== What is needed ==
Each record is to be reproduced verbatim.

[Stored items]
↓↓↓
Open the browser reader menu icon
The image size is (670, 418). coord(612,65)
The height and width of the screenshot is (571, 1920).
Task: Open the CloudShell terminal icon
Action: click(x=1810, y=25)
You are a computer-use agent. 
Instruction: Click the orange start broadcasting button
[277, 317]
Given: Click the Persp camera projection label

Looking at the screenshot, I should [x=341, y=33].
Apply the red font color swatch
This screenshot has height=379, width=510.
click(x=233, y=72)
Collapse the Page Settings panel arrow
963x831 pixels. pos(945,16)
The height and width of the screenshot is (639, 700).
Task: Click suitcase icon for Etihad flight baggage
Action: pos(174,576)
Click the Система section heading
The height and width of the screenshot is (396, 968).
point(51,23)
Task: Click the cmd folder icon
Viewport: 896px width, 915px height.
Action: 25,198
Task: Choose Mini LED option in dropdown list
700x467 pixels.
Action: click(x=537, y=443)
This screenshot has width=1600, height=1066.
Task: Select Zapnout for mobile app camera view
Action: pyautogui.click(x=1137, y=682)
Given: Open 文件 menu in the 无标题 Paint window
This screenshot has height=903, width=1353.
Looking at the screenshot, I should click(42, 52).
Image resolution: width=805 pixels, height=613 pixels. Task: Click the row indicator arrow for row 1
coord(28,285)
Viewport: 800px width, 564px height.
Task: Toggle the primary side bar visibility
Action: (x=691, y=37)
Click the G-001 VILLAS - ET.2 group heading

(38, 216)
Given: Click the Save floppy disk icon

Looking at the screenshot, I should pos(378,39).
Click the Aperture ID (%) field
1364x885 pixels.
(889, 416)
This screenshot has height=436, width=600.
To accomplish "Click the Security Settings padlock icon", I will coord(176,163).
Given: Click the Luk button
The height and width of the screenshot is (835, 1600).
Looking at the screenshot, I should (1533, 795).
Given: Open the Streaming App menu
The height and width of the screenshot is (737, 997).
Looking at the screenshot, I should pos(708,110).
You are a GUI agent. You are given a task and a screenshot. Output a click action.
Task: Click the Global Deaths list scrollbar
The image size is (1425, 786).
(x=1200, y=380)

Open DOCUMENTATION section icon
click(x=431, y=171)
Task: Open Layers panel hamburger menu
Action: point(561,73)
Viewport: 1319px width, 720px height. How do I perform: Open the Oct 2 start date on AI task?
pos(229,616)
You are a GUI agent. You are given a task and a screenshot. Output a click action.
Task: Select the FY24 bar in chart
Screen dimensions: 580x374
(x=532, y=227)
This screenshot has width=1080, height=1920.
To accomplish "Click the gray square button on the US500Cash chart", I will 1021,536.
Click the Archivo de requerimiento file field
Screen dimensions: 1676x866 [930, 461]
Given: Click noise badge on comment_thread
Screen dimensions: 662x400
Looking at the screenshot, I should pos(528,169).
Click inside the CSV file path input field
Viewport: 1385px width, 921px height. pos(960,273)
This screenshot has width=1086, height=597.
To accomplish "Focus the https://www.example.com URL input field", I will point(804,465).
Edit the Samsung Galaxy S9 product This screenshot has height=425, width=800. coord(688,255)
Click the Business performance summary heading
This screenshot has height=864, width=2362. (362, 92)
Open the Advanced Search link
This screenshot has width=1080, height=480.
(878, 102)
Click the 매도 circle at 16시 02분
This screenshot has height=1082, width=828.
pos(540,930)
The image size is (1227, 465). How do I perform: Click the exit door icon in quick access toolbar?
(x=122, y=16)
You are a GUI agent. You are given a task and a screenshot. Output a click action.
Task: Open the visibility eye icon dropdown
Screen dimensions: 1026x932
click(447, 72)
↑↑↑
== Completed exercise ==
Open the browser reader menu icon
The image size is (670, 418). coord(612,65)
The height and width of the screenshot is (571, 1920).
Task: Open the CloudShell terminal icon
Action: click(x=1810, y=25)
You are a computer-use agent. 
Instruction: Click the orange start broadcasting button
[277, 317]
Given: Click the Persp camera projection label

Looking at the screenshot, I should [x=341, y=33].
Apply the red font color swatch
This screenshot has height=379, width=510.
click(x=233, y=72)
Collapse the Page Settings panel arrow
963x831 pixels. pos(945,16)
The height and width of the screenshot is (639, 700).
Task: Click suitcase icon for Etihad flight baggage
Action: pos(174,576)
Click the Система section heading
The height and width of the screenshot is (396, 968).
point(51,23)
Task: Click the cmd folder icon
Viewport: 896px width, 915px height.
Action: 25,198
Task: Choose Mini LED option in dropdown list
700x467 pixels.
Action: click(x=537, y=443)
This screenshot has width=1600, height=1066.
Task: Select Zapnout for mobile app camera view
Action: pyautogui.click(x=1137, y=682)
Given: Open 文件 menu in the 无标题 Paint window
This screenshot has height=903, width=1353.
Looking at the screenshot, I should click(42, 52).
Image resolution: width=805 pixels, height=613 pixels. Task: Click the row indicator arrow for row 1
coord(28,285)
Viewport: 800px width, 564px height.
Task: Toggle the primary side bar visibility
Action: (x=691, y=37)
Click the G-001 VILLAS - ET.2 group heading

(38, 216)
Given: Click the Save floppy disk icon

Looking at the screenshot, I should pos(378,39).
Click the Aperture ID (%) field
1364x885 pixels.
(889, 416)
This screenshot has height=436, width=600.
To accomplish "Click the Security Settings padlock icon", I will coord(176,163).
Given: Click the Luk button
The height and width of the screenshot is (835, 1600).
Looking at the screenshot, I should (1533, 795).
Given: Open the Streaming App menu
The height and width of the screenshot is (737, 997).
Looking at the screenshot, I should pos(708,110).
You are a GUI agent. You are given a task and a screenshot. Output a click action.
Task: Click the Global Deaths list scrollbar
The image size is (1425, 786).
(x=1200, y=380)

Open DOCUMENTATION section icon
click(x=431, y=171)
Task: Open Layers panel hamburger menu
Action: point(561,73)
Viewport: 1319px width, 720px height. How do I perform: Open the Oct 2 start date on AI task?
pos(229,616)
You are a GUI agent. You are given a task and a screenshot. Output a click action.
Task: Select the FY24 bar in chart
Screen dimensions: 580x374
(x=532, y=227)
This screenshot has width=1080, height=1920.
To accomplish "Click the gray square button on the US500Cash chart", I will 1021,536.
Click the Archivo de requerimiento file field
Screen dimensions: 1676x866 [930, 461]
Given: Click noise badge on comment_thread
Screen dimensions: 662x400
Looking at the screenshot, I should pos(528,169).
Click inside the CSV file path input field
Viewport: 1385px width, 921px height. pos(960,273)
This screenshot has width=1086, height=597.
To accomplish "Focus the https://www.example.com URL input field", I will point(804,465).
Edit the Samsung Galaxy S9 product This screenshot has height=425, width=800. coord(688,255)
Click the Business performance summary heading
This screenshot has height=864, width=2362. (362, 92)
Open the Advanced Search link
This screenshot has width=1080, height=480.
(878, 102)
Click the 매도 circle at 16시 02분
This screenshot has height=1082, width=828.
pos(540,930)
The image size is (1227, 465). How do I perform: Click the exit door icon in quick access toolbar?
(x=122, y=16)
You are a GUI agent. You are given a task and a screenshot. Output a click action.
Task: Open the visibility eye icon dropdown
Screen dimensions: 1026x932
click(447, 72)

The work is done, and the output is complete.